9 thoughts on “Is Dove’s “Beauty Patch” Calling Women Stupid?

  1. If women are not gullible, then what would you call a group of people who willingly buy media published for the specific purpose eliciting discontent within themselves … and then complain that said media causes them to feel discontent?


  2. I personally loved the Dove Real Beauty original campaign but I agree with you that this is definitely a step backwards from that. From a campaign that promoted “natural beauty”, a patch that essentially makes you feel beautiful doesn’t seem too beneficial for their message.


  3. I agree with both comment above. The brand is sending mixed messages and it will result in distrust between brand and consumer.

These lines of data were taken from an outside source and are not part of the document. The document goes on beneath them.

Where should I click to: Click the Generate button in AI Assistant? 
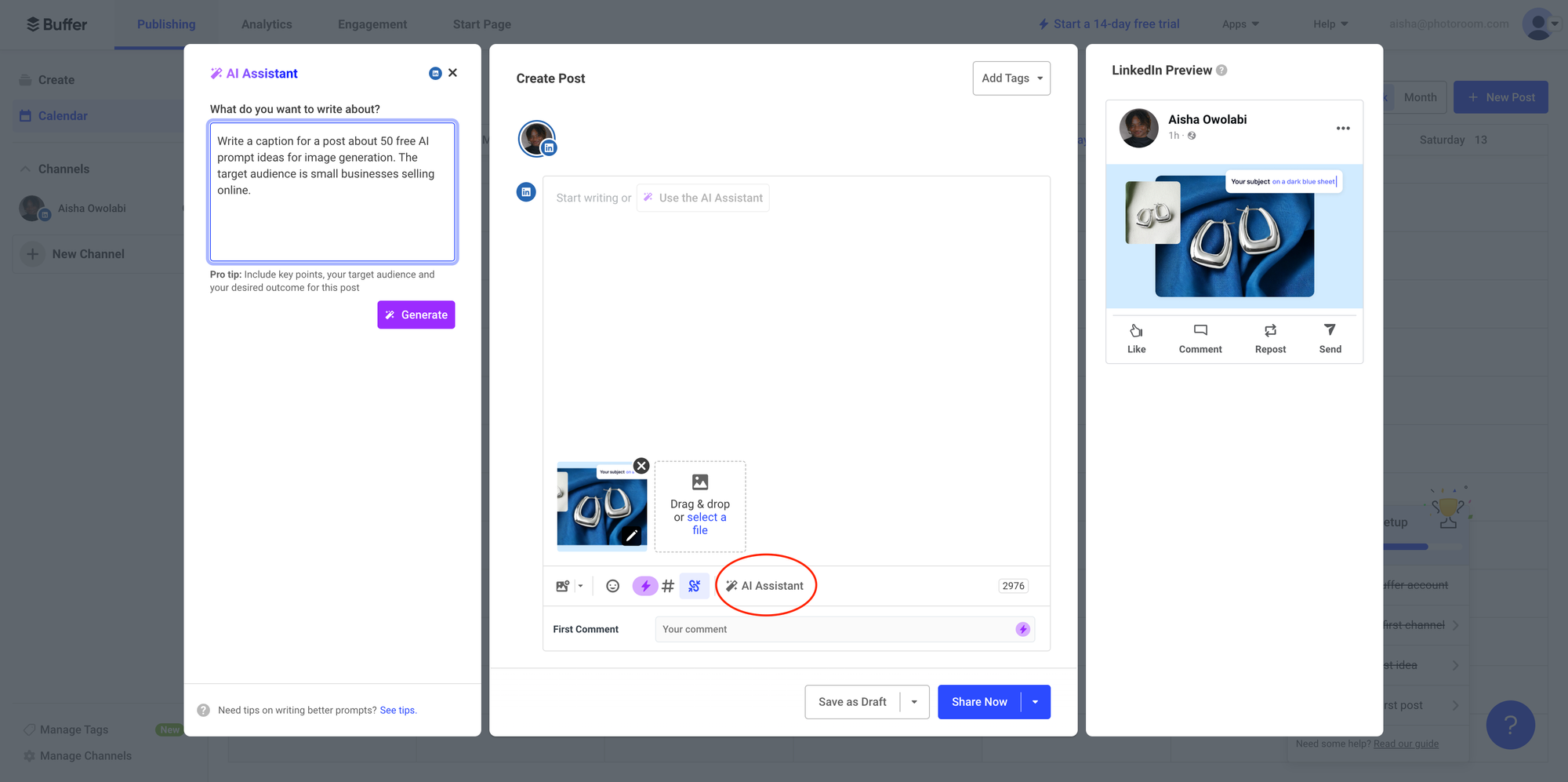coord(416,315)
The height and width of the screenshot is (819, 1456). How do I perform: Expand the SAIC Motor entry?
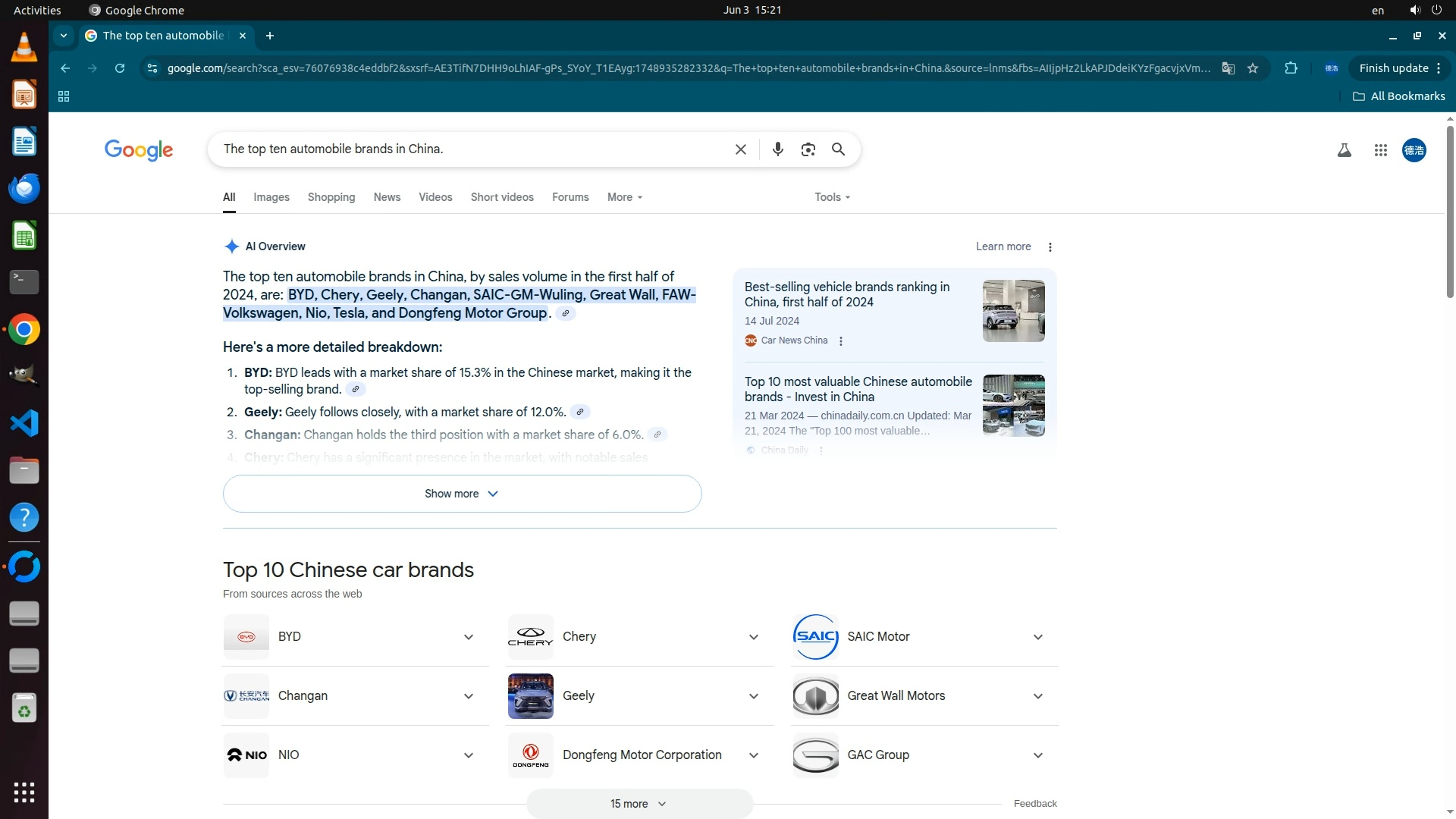(1037, 637)
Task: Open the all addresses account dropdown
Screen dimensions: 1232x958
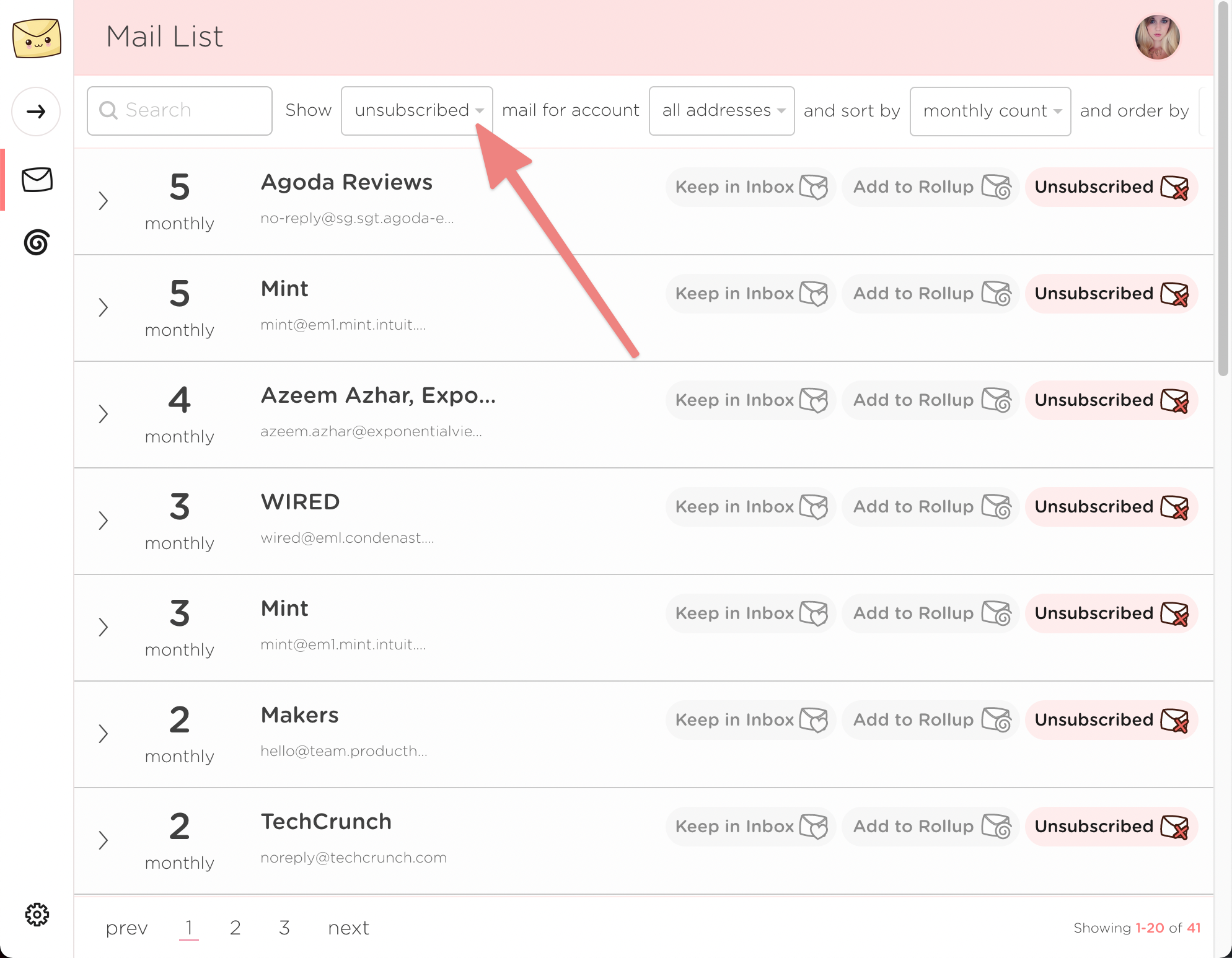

  4. I find this idea of a “beauty patch” insulting. I think that Dove has done a great job helping women accepting themselves as they are, but the idea of a beauty patch makes it seem like they’re saying that women will always need something help them feel beautiful and that’s sad.


  5. I agree, I think this is quite insulting to women. It makes us appear gullible and too weak to be able to feel strong and beautiful without someone or something giving us that ability and boost to feel better about ourselves. I cannot believe Dove, of all companies, would think such a campaign would reflect well on its viewers and be taken well with women. Most definitely a let down and I hope they work harder to produce a better, more inspirational campaign.


  6. Women/people have been gullible… advertising DOES work, and all to often agains us! I do not find this ad insulting at all, on the contrary: it tells women not to listen to advertisement or anyone to tell them who and how they are; to trust themselves and their own judgment, to love themselves for who they are and don’t need anything external to be beautiful and worthy. I loved it.


  7. I simply think what they tried to communicate is that we all have all it takes to feel good about ourselves. Almost all the time people are so concerned of the opinion of others and other negative baggage and these all together affect our self esteem.
    Tricking their brains into believing that the patch would work actually worked wonders. In my opinion I think it has an empowering message to all women- You are beautiful just the way you are, but you first have to accept it, believe it and live like you know it!
    The placebo was actually what helped them believe what they were feeling. Just find what works for you.If it means saying great things to yourself in front of the mirror, then do, but whatever you do, find joy in loving and appreciating your unique self everyday!


  8. Yes, this was STUPID!

    Every person whose been through school has had the Placebo Effect drilled into them along with the scientific method. Did Dove think that women wouldn’t stop for even one instant and consider that this is total BS!?! Totally unsatisfying to me as a viewer.

    I mean, COME ON!

    How could should a thing even WORK?

    I gotta believe that that the women in this “experiment”, regardless of whatever reasons they had for doing it, didn’t do it because they actually thought the patch was real. Look how exaggerated their appearances are from Weekend@HomeAlone at the beginning to DateNight! at the end as if they had to “prove” that they felt better about themselves. It wouldn’t be hard to pretend you had low self-esteem to get into another of Dove’s “undisclosed documentaries”.

    It would have been better if they just told the women upfront it was fake. Like wearing jewelry with written sentiments on it, just the presence of a physical reminder to act beautiful might go a long way.

    I did enjoy Dove’s transformation video and Beauty Sketches. The latter seemed like the women were told to exaggerate and it was predictable also, but I really LIKED it because I like to draw and it made me think for days how I might describe myself to others.

    Patches has a stupid premise and will have no lasting impact on me.